Uses IPsec (strongSwan) for encrypted tunnels. This backend is less commonly used and has largely been superseded by the WireGuard backend.

---

Subnet Allocation

graph TD
    CIDR["Cluster CIDR<br/>e.g. 10.244.0.0/16"]
    N1["Node 1 subnet<br/>10.244.1.0/24"]
    N2["Node 2 subnet<br/>10.244.2.0/24"]
    N3["Node 3 subnet<br/>10.244.3.0/24"]
    N4["Node N subnet<br/>10.244.N.0/24"]

    CIDR --> N1
    CIDR --> N2
    CIDR --> N3
    CIDR --> N4

    N1 -->|"pod IPs<br/>10.244.1.1 - 10.244.1.254"| P1["Pods on Node 1"]
    N2 -->|"pod IPs<br/>10.244.2.1 - 10.244.2.254"| P2["Pods on Node 2"]

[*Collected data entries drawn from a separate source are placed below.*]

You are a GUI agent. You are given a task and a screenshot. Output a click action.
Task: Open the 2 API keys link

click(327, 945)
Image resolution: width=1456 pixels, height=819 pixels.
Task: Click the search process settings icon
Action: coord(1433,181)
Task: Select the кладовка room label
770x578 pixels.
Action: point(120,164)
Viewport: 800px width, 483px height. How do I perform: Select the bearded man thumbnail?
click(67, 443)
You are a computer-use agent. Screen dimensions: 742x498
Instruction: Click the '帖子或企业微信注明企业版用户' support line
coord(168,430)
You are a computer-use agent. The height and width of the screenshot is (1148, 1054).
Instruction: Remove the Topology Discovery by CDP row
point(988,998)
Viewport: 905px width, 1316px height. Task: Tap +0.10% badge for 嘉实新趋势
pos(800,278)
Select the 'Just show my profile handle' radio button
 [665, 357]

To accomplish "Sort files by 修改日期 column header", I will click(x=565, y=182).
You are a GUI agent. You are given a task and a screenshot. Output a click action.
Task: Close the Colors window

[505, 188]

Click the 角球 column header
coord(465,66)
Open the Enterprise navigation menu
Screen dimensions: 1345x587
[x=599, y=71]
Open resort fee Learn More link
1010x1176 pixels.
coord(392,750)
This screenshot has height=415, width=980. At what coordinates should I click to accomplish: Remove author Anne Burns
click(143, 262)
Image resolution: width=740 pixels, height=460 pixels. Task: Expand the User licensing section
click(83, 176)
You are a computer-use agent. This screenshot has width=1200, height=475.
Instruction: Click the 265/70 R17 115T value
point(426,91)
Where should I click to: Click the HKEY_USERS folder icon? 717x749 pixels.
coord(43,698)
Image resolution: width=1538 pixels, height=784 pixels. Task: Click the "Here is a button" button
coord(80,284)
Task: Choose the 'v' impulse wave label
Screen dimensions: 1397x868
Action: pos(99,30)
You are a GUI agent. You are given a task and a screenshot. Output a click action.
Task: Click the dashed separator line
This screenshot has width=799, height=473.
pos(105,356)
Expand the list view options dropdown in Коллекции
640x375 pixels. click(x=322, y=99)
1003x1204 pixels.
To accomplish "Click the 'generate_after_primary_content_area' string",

• Subnet size -- defaults to /24 (254 addresses per node). Configurable via the SubnetLen field in the network configuration (e.g., "SubnetLen": 26 for /26 blocks with 62 addresses). Must be smaller than the cluster CIDR prefix.
• Lease renewal -- nodes renew their subnet lease periodically (default every 24 hours for Kubernetes backend, configurable via --subnet-lease-renew-margin).
• Subnet file -- each node writes its allocated subnet to /run/flannel/subnet.env for the CNI plugin to consume.

---

Data Flow Summary

Scenario	Path
Pod-to-Pod on same node	veth -> cni0 bridge -> veth (no encapsulation)
Pod-to-Pod on different node (VXLAN)	veth -> cni0 -> route -> flannel.1 (VXLAN encap) -> physical NIC -> flannel.1 (decap) -> cni0 -> veth
Pod-to-Pod on different node (host-gw)	veth -> cni0 -> route -> physical NIC -> route -> cni0 -> veth
Pod-to-external	veth -> cni0 -> iptables MASQUERADE (if --ip-masq=true) -> physical NIC

---

What Flannel Does NOT Provide

Feature gaps

Flannel is intentionally minimal. It does not include:

• Network policies -- no Kubernetes NetworkPolicy or custom policy enforcement. You must add Calico or a policy controller alongside Flannel.
• eBPF dataplane -- uses kernel VXLAN/host routes, no eBPF acceleration.
• Observability -- no built-in flow logging, service map, or Hubble-equivalent.
• Load balancing -- does not replace kube-proxy. Relies on standard kube-proxy for service routing.
• Multi-cluster -- no built-in ClusterMesh or cross-cluster networking.
• IPAM flexibility -- subnet size is configurable but block affinity, block borrowing, and per-pod subnet allocation (like Calico IPAM) are not supported.

---

Sources

• Flannel Documentation
• Flannel Backends
• Flannel Kubernetes Integration
• Flannel Configuration

---

How It Works

VXLAN overlay mechanics, subnet lease lifecycle, route programming, and backend internals.

VXLAN Overlay

sequenceDiagram
    participant PodA as Pod A (Node 1, 10.244.0.2)
    participant Flannel1 as flanneld (Node 1)
    participant VTEP1 as VXLAN VTEP (flannel.1)
    participant Network as Physical Network (UDP 8472)
    participant VTEP2 as VXLAN VTEP (flannel.1)
    participant PodB as Pod B (Node 2, 10.244.1.3)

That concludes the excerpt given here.